(begin)

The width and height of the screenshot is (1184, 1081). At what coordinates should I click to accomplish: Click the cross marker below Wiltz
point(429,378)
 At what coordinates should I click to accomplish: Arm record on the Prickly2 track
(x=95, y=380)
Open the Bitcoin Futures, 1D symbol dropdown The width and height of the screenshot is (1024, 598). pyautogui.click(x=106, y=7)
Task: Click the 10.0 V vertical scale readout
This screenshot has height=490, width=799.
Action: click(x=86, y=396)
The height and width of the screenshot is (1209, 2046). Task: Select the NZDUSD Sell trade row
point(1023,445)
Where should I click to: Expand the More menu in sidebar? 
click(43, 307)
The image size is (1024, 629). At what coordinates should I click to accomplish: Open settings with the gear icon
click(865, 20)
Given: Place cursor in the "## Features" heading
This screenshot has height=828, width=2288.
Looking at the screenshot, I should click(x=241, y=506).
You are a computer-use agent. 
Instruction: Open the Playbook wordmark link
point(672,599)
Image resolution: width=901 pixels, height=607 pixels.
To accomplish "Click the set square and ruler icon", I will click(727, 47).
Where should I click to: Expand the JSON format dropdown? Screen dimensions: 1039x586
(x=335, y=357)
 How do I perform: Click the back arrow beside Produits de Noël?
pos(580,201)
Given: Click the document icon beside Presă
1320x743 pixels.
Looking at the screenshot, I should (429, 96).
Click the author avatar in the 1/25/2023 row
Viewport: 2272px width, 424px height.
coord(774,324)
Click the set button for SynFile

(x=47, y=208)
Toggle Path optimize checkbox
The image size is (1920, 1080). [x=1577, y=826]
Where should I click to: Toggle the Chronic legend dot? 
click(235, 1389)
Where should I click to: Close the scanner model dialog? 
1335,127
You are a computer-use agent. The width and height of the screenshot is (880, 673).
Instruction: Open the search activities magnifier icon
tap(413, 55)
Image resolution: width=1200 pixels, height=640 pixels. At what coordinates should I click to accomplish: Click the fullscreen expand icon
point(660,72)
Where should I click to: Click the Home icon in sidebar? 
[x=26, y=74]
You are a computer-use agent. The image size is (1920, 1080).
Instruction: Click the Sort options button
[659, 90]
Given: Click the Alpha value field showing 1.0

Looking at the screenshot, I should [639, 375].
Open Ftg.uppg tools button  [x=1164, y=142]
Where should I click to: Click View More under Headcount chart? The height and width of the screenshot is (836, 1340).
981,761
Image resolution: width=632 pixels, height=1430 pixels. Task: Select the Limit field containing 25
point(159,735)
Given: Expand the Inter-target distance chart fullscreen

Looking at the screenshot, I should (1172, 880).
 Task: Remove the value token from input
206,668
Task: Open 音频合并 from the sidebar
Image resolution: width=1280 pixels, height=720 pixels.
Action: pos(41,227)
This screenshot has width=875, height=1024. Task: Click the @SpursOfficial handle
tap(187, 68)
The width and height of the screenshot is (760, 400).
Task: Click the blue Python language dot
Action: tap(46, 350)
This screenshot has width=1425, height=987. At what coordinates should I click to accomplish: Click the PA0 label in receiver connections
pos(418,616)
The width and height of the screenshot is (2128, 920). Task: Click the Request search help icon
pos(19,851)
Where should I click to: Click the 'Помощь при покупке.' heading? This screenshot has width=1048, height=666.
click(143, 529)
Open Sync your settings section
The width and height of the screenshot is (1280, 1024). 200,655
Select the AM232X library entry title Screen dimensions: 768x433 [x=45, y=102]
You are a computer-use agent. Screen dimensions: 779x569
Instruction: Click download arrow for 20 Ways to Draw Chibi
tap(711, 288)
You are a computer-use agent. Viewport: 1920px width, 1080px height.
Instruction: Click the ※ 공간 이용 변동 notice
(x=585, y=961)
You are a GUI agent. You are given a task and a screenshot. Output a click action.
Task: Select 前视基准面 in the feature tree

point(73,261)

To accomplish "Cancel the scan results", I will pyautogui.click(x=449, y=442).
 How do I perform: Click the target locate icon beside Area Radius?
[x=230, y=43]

(end)

Problem description
Copy out every line of the records above that contains the string "resolution". Count only matches with the same uppercase and lowercase letters.

Response to the task
Image resolution: width=901 pixels, height=607 pixels.
Image resolution: width=1200 pixels, height=640 pixels. At what coordinates should I click to accomplish: Click the fullscreen expand icon
Image resolution: width=632 pixels, height=1430 pixels. Task: Select the Limit field containing 25
Image resolution: width=1280 pixels, height=720 pixels.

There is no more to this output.